The story, which summarized this exceptional experience of popular resistance in Palestine in simple language and realistic events for children, deals with the story of the child “Ammar” who comes from America to visit his family in Beta and begins to learn about what is happening in the village while accompanying his cousins ”Mohammed” and “Maha” who Despite their young age, they used to participate in mountain activities, like all the children of the village.
Gradually Ammar becomes involved with the resistance and begins to form his national awareness by understanding what is happening and sharing it through secret resistance work with “Mohammed” and “Maha” with simple tools such as flying a balloon and rolling a large rock to obstruct the progress of the occupation army vehicles and training in using the slingshot.
The story simulates the reality of what is happening in the village in detail, which makes the reader think that its writer is one of the villagers, but in fact the writer has never been in Palestine and is a refugee who was born in Yarmouk camp in the Syrian capital Damascus, and he is currently residing in Sweden.
Beta Kids and “Supernatural Abilities”
Al-Hourani (38 years), a follower of all the events organized in Beta, through what his virtual friends publish on social media, which made his story closely match reality, he says, “After publishing the story and reading it from some of the villagers, I asked where I live in the village when I visit.”
The story, which is located in 74 pages of small pieces, included pictures that Al-Hourani was keen during its design to mimic the real environment in the village by being inspired by real pictures that reflect the rural environment of the village and include some of its features.
Why did I choose to have his story for children? During his speech to Al-Jazeera Net, Al-Hourani answers that he started thinking about writing the story when he was looking for a realistic story to read to his child, “Siraj”, that links him to Palestine and did not find it. He replaced it with “How to become a superhero?”, a global series about children with supernatural abilities. As he followed the events of PETA, he began to think that the Palestinians had the true archetypes of superheroes, so why not write about them?

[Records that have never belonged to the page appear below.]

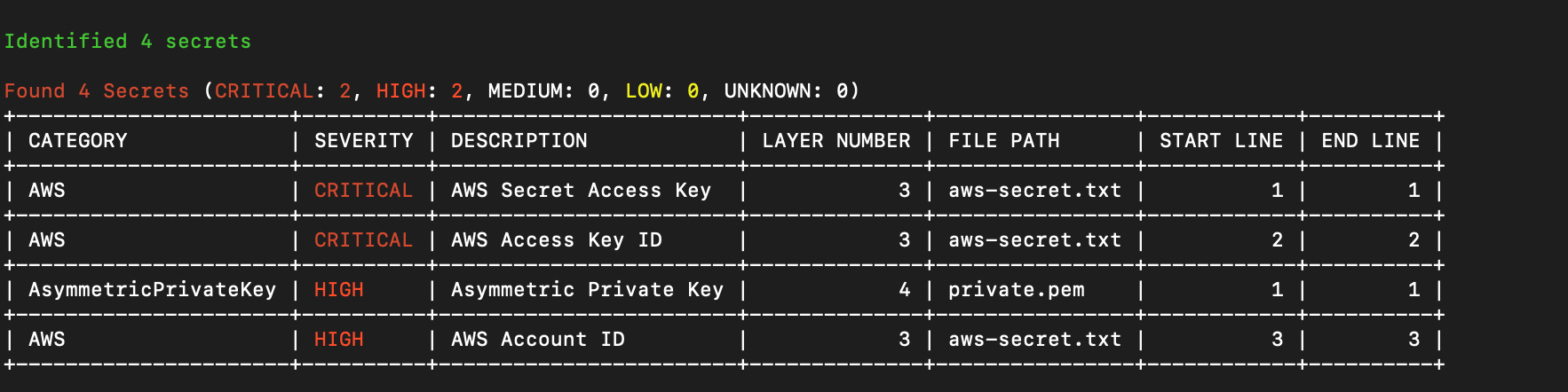Click aws-secret.txt in the AWS Account ID row

pos(1034,340)
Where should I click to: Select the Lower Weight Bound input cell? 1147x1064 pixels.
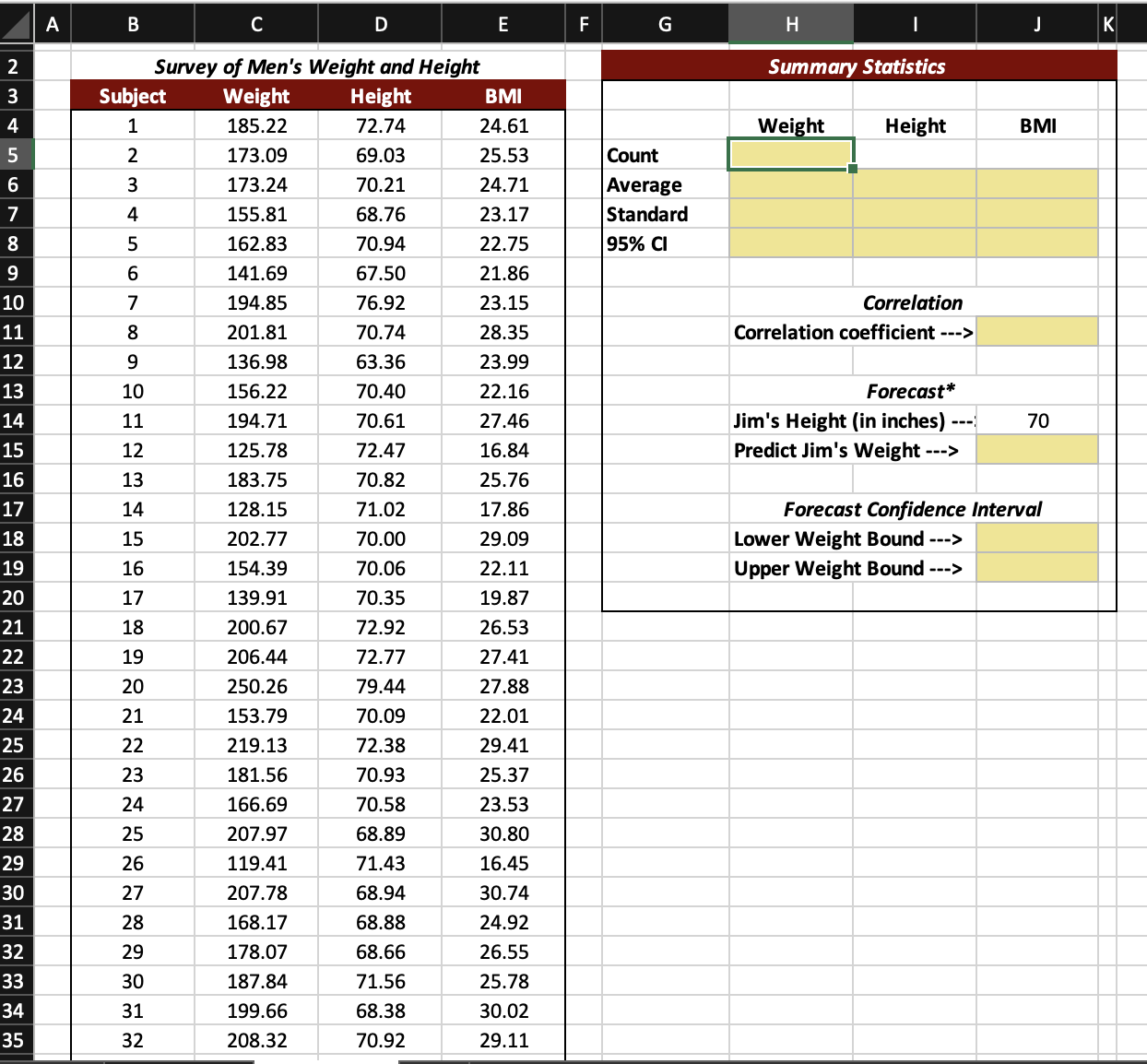[x=1037, y=538]
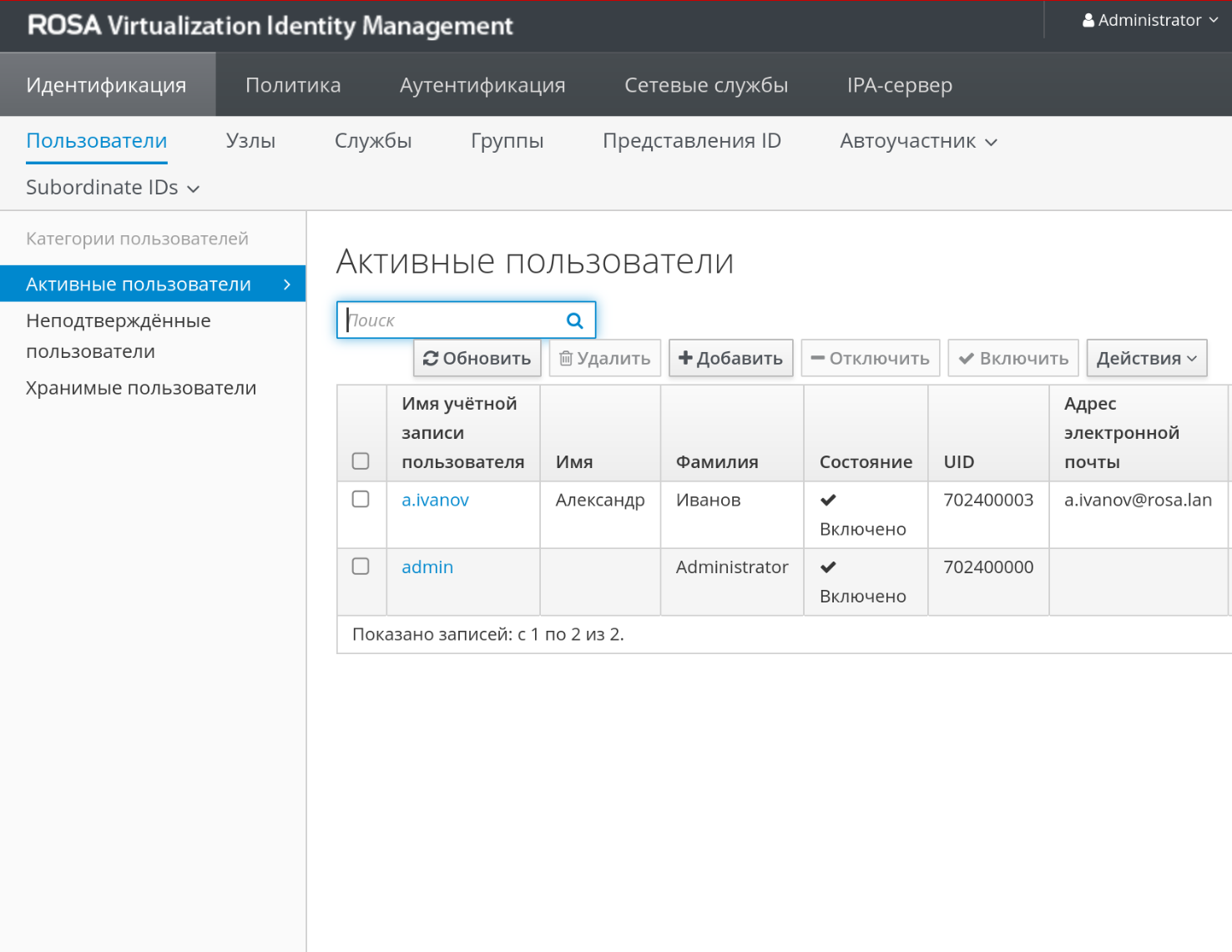This screenshot has width=1232, height=952.
Task: Open the Группы tab
Action: [507, 141]

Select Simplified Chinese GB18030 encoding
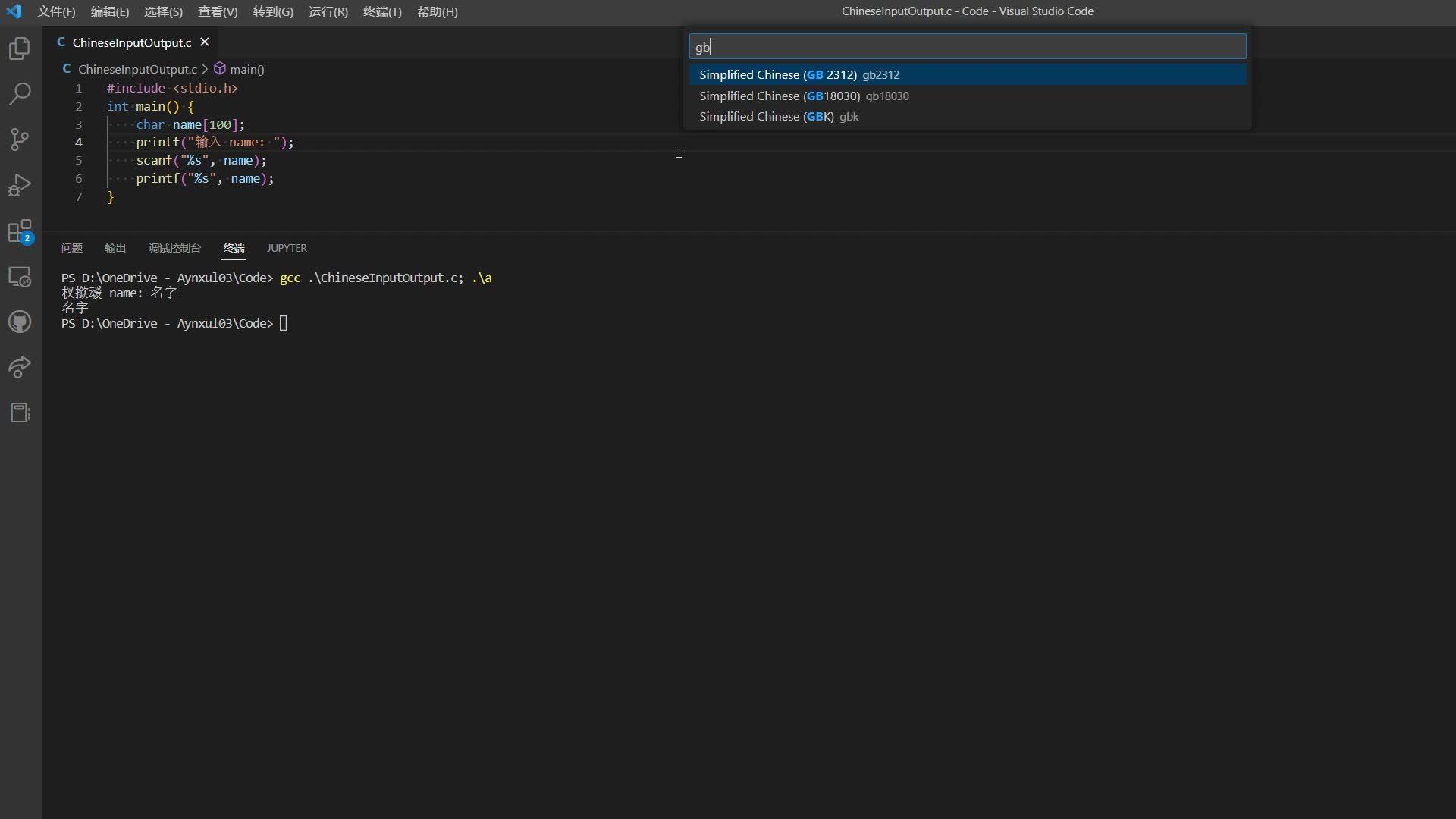[804, 96]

The writer intelligently links the events of Beita with what is happening in occupied Jerusalem through Ammar’s visit to the city and a dialogue between him and his parents, which certainly ends with reminding the children that settlers are urgent in this country, when (Ammar) challenges them to win a competition if one of them was born in Jerusalem, and did not It comes from other countries.
For Al-Hourani, who works in the field of research writing, writing the story is the easiest stage. But the difficulty was in publishing, and he who contacted more than 30 publishing houses and got only 3 rejected responses, forcing him to publish them free of charge on the Al-Nour website, and he is currently seeking to translate them into Swedish and English.

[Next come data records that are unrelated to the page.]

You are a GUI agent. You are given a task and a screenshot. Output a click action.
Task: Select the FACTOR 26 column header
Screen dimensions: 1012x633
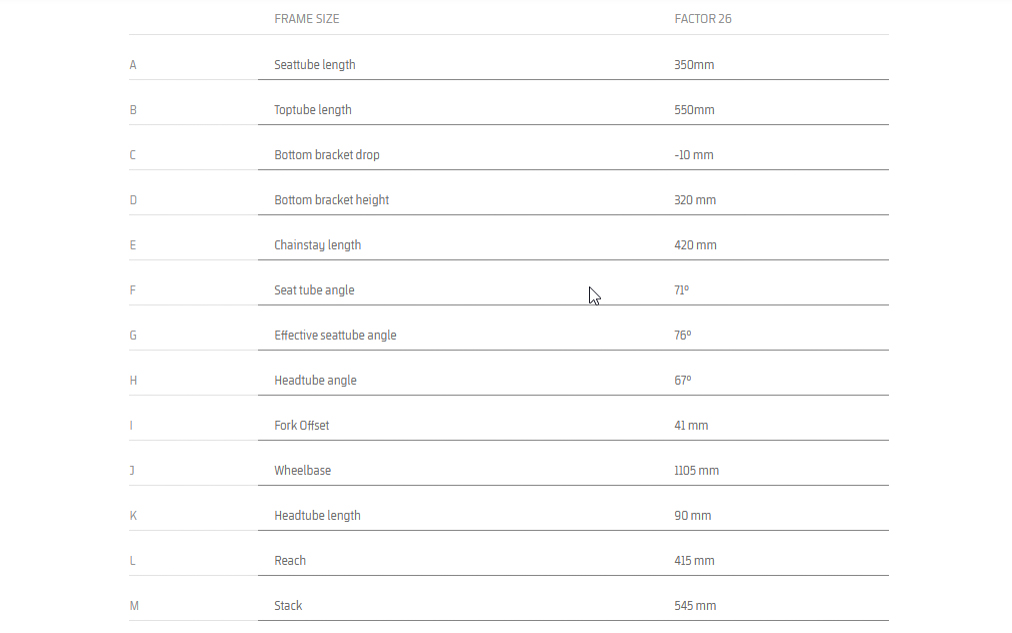703,19
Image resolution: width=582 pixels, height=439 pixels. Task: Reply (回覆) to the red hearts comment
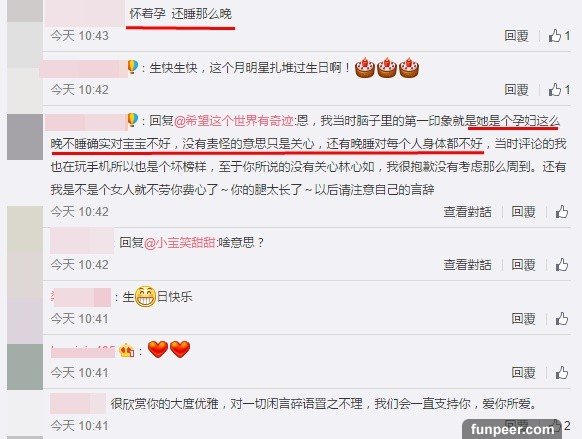(523, 373)
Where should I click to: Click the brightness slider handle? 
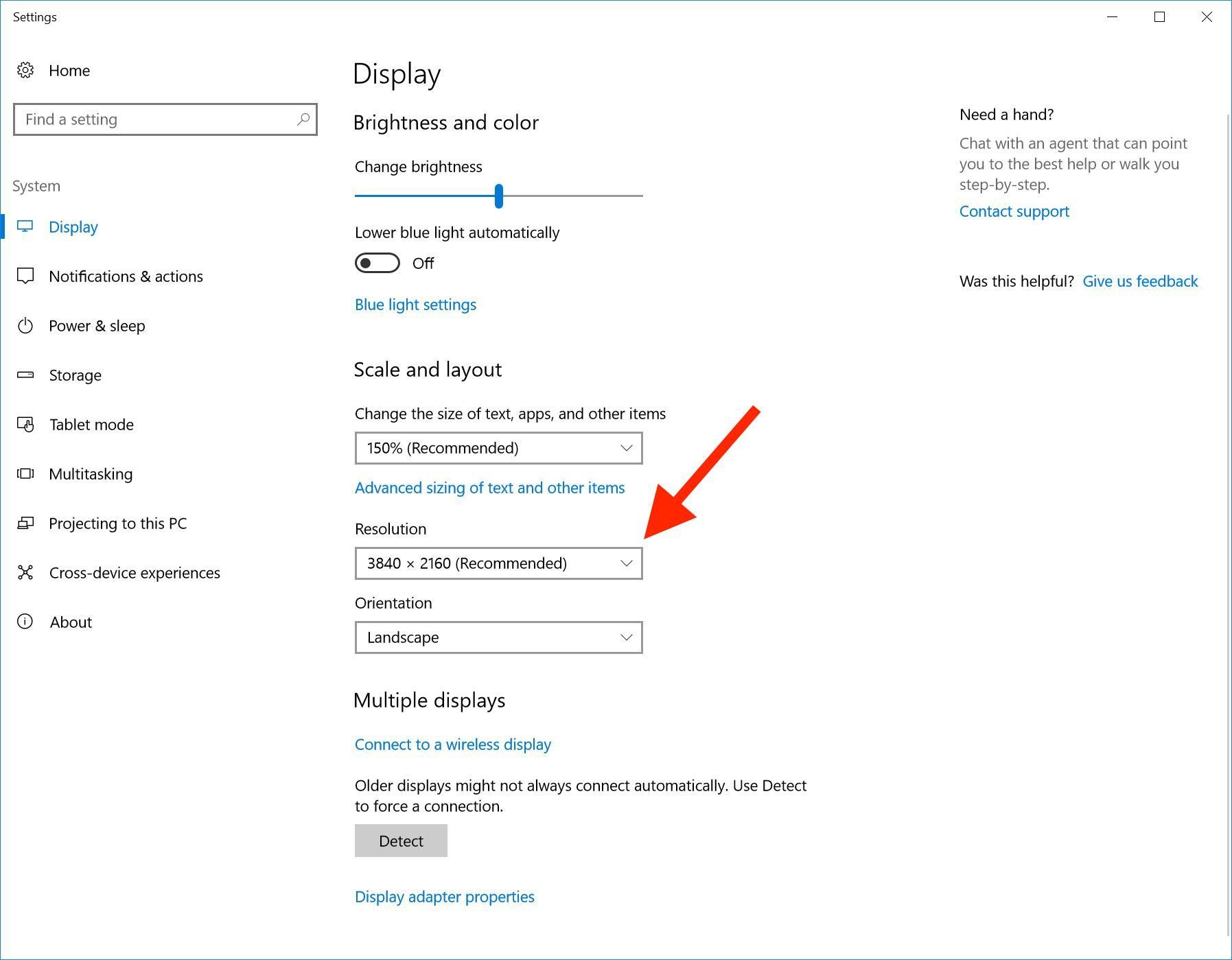coord(499,196)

Al-Hourani believes that the content of the story – patriotism and resistance – is what made publishing houses reluctant to publish it.
Repeated realistic scenes
But what made it easy for al-Hourani to publish was the reactions that praised the story from the villagers themselves, many of whom contacted him and thanked him for this work, which documented the experience of the village.

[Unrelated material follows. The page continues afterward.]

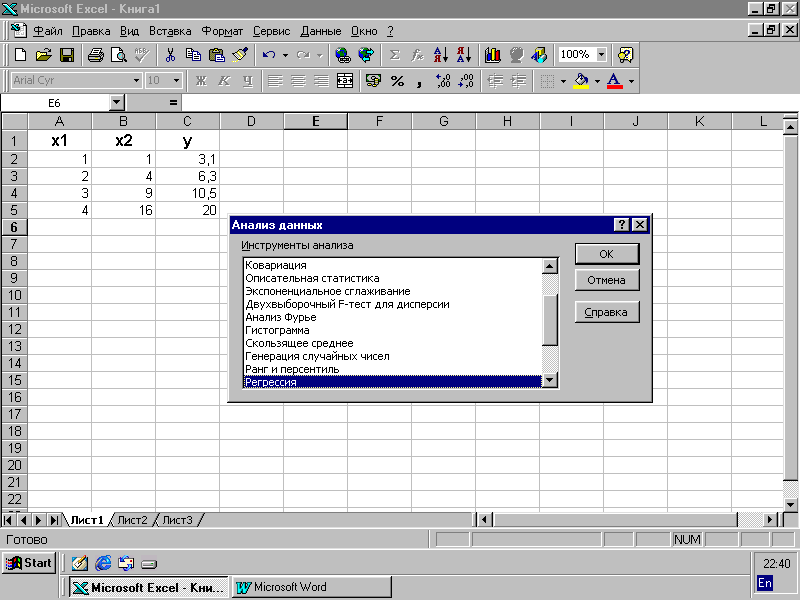Click the Percent Style icon

(397, 81)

Journalist Mujahid Mufleh, who is the son of the village and a follower of all the activities in it, told Al Jazeera Net, “The events in the story are very similar to the events in the field in Beta. It is not a story of imagination so that its characters try to achieve the paranormal and the impossible, but rather live events and scenes inspired by what is going on on the mountain.”
According to Mufleh, the story includes details that children are currently experiencing, such as secrecy of children’s plans to manufacture catapults, blackmailing peers against each other to allow participation in events in exchange for not telling parents, competition, endless attempts to deceive parents to go out to the mountain, and mothers’ anxiety and fear, “all of which are Realistic scenes happen every day.”
This experience of narrating and documenting events, Mufleh says, must be built upon, through systematic work that encourages the production of works related to children, focusing on “how to tell them about the Palestinian issue,” in light of a systematic absence, and fighting the novel and the Palestinian right.